- Texto de origem -
"A vida é um risco, certo? A única coisa garantida é que todos vamos morrer um dia": porque o recordista mundial de ondas gigantes se sente "em paz" à mercê do mar

Sebastian Steudtner

Quando a ondulação começa a formar-se e a crista começa a elevar-se, o surfista Sebastian Steudtner coloca uma mão atrás para sentir a parede de energia a retumbar atrás de si.

Numa questão de segundos, a onda gigante começa a explodir violentamente na costa, fazendo com que o surfista de 38 anos corra pelo caos a uma velocidade de quase 100 quilómetros por hora.

Contra esses monólitos aquáticos da Mãe Natureza, Steudtner parece totalmente vulnerável, mas é um breve momento em que o surfista se sente mais em paz.

“É um caos completo e poderíamos pensar, como alguém que está de fora, que é assustador”, diz o surfista de ondas gigantes à CNN Sport.

“É quase como uma experiência horrível, mas é tão pacífico para mim. Tudo se torna simples. A vida em geral, sabes, estás constantemente a lidar com uma centena de coisas diferentes e a lutar contra problemas e desafios e estás a mover-te muito rapidamente. Estar exposto a esta energia radical, física e gigantesca, que te obriga a ser humilde, deixa-me muito tranquilo.”

Nestes momentos de serenidade, Steudtner diz sentir-se verdadeiramente ligado à natureza, parte de uma das forças mais poderosas do mundo natural.

Nesse momento, não sente medo. Em vez disso, atinge um “estado de fluxo” em que não tem de pensar, apenas tem de atuar.

Steudtner surfa uma onda no famoso spot da Nazaré, Portugal, em outubro de 2020. Octavio Passos/Getty Images

É um sentimento que Steudtner tem vindo a perseguir ao longo da sua carreira como um dos surfistas de ondas gigantes mais bem sucedidos do planeta.

O alemão já detém o recorde da maior onda surfada, estabelecendo o recorde em 2020 depois de surfar uma onda de 26,21 metros, na Praia do Norte, na Nazaré.

Agora, poderá ter batido o seu próprio recorde depois de ter surfado uma onda monstruosa novamente na Nazaré. A enorme onda foi medida provisoriamente em 28,57 metros, mas precisa de ratificação oficial antes de ser considerada um novo recorde mundial.

- Dados recolhidos -
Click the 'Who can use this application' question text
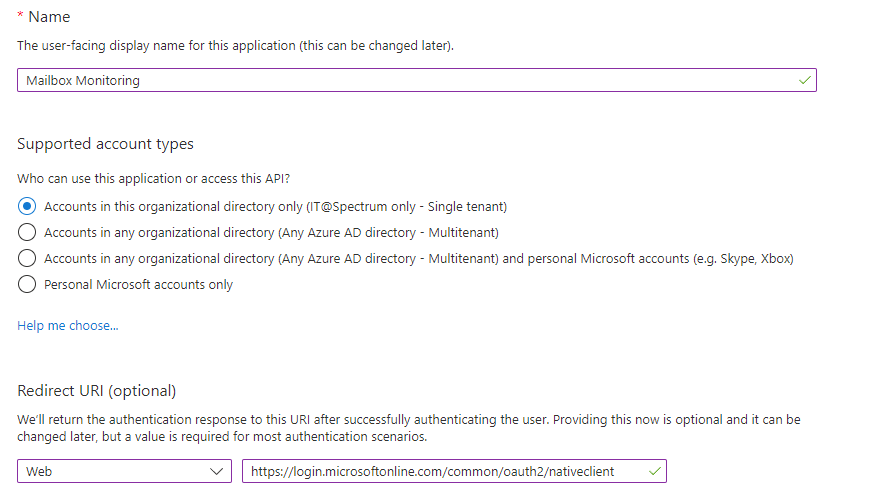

- Tarefa escrita 1 -
Reescreva o trecho do texto sobre Sebastian Steudtner que começa nas palavras com "Contra esses monólitos" e acaba em "do mundo natural.", trocando "monólitos aquáticos" por "colossos de água".
- Tarefa escrita 2 -
Dê continuidade ao texto sobre Sebastian Steudtner a partir da última frase apresentada.

- Resultado esperado 1 -
Contra esses colossos de água da Mãe Natureza, Steudtner parece totalmente vulnerável, mas é um breve momento em que o surfista se sente mais em paz.

“É um caos completo e poderíamos pensar, como alguém que está de fora, que é assustador”, diz o surfista de ondas gigantes à CNN Sport.

“É quase como uma experiência horrível, mas é tão pacífico para mim. Tudo se torna simples. A vida em geral, sabes, estás constantemente a lidar com uma centena de coisas diferentes e a lutar contra problemas e desafios e estás a mover-te muito rapidamente. Estar exposto a esta energia radical, física e gigantesca, que te obriga a ser humilde, deixa-me muito tranquilo.”

Nestes momentos de serenidade, Steudtner diz sentir-se verdadeiramente ligado à natureza, parte de uma das forças mais poderosas do mundo natural.

- Resultado esperado 2 -
Mas a busca de recordes é muito secundária para o surfista que dedicou a sua vida a ultrapassar os limites do desporto e do seu corpo.

Da Europa para o Havai

Nascido no centro da Alemanha, muito longe do oceano, a história de Steudtner é de perseverança, sustentada por um amor inabalável pela água.

Depois de ter tido o primeiro contacto com o surf durante umas férias com a família, aos nove anos, apaixonou-se pelo desporto. Aos 13 anos disse aos pais que queria mudar-se para o Havai para perseguir o seu sonho de se tornar surfista profissional. Três anos mais tarde, conseguiu-o.

“Encontrei um mentor, um havaiano nativo que me acolheu na sua família e se tornou o meu mentor”, conta Steudtner.

“Aprendi a cultura do surf, o desporto, com as pessoas de onde o surf vem. Isso deu início à minha viagem e não parei mais.”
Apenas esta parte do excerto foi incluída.